Das SG hat zur weiteren Aufklärung des medizinischen Sachverhalts zunächst Befundberichte von dem Arzt für physikalische und rehabilitative
Medizin Dr. O. vom 19.12.2006 sowie von Dr. J. vom 28.12.2006 und von Dr. K. vom 15.2.2007 eingeholt. Auf Antrag des Klägers
nach §
109 Sozialgerichtsgesetz (
SGG) hat es sodann ein Gutachten von Dr. J. vom 30.11.2007 eingeholt. Darin gelangte der Sachverständige zusammenfassend zu der
Beurteilung, dass beim Kläger von einer wechselnd auftretenden, zeitweilig aber "erheblichen" Gehbehinderung auszugehen ist,
die im Durchschnitt zwei bis drei Mal täglich auftrete und dem Kläger dann nur ermögliche, "an den Wänden entlanghangelnd
und mit Hilfsmitteln sich etwa 50 Meter zu bewegen". Zu anderen Zeiten könne er sich auch ohne Stock, wenn auch mit jeweils
längeren Pausen, fortbewegen. Zudem sei der Kläger durch wiederholte Stuhlinkontinenzen und kurzzeitige "Hechelatmungszustände"
bei der Teilnahme an öffentlichen Veranstaltungen beeinträchtigt. Es habe sich für ihn eine "massive Bindung an das Haus"

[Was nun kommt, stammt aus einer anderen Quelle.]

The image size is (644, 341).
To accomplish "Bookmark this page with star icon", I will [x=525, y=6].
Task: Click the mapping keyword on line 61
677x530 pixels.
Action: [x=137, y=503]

entwickelt. Die Beeinträchtigungen träten allerdings intermittierend auf, sodass es auch längere Phasen gebe, in denen sich
der Kläger ohne Probleme in Menschenmengen, wie etwa bei englischen Veteranenversammlungen, die jedenfalls zeitweilig vom
Kläger besucht würden, bewegen könne. Der Kläger sei auch in erheblichem Maße beeinträchtigt, "unter den Abläufen der 2. Wagenklasse
im Zug eine ruhige Sitzposition einzunehmen und länger durchzuhalten", selbst wenn er dies gelegentlich - jedenfalls in "England"

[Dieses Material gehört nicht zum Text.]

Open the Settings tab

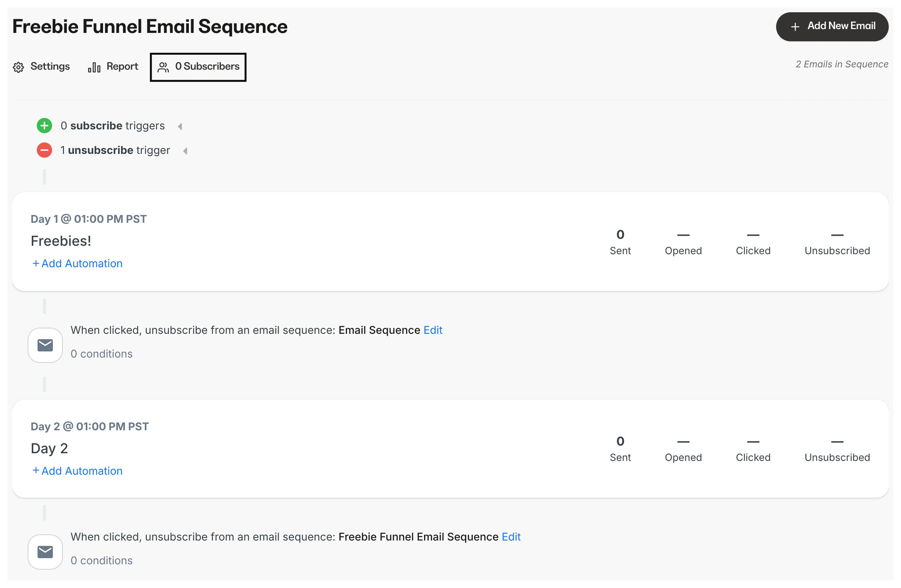click(x=50, y=67)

- bewältigt habe. In einer ergänzenden Stellungnahme vom 17.6.2008 hat Dr. J. seine Beurteilung unter Bekräftigung des intermittierenden
Charakters der beim Kläger auftretenden Störungen bestätigt und abschließend ausgeführt, es sei "aus gutachterlicher Sicht
vertretbar", dem Kläger das Merkzeichen "1. Kl." "ggf. nicht zu geben", da er faktisch mit der "deutlich schlechteren Wagenklasse
in England in den dortigen Eisenbahnwaggons zurechtgekommen ist". Auch wenn für das Merkzeichen aG "ein aktuell deutlich gestörtes
Gangbild zu jedem Zeitpunkt gefordert wird, kann dieses ggf. auch nicht zugeordnet werden". Die Voraussetzungen für das Merkzeichen
RF lägen aber "mit Sicherheit" vor, "da diesbezüglich deutliche Unsicherheiten bestehen und reproduzierbar nachgewiesen wurden".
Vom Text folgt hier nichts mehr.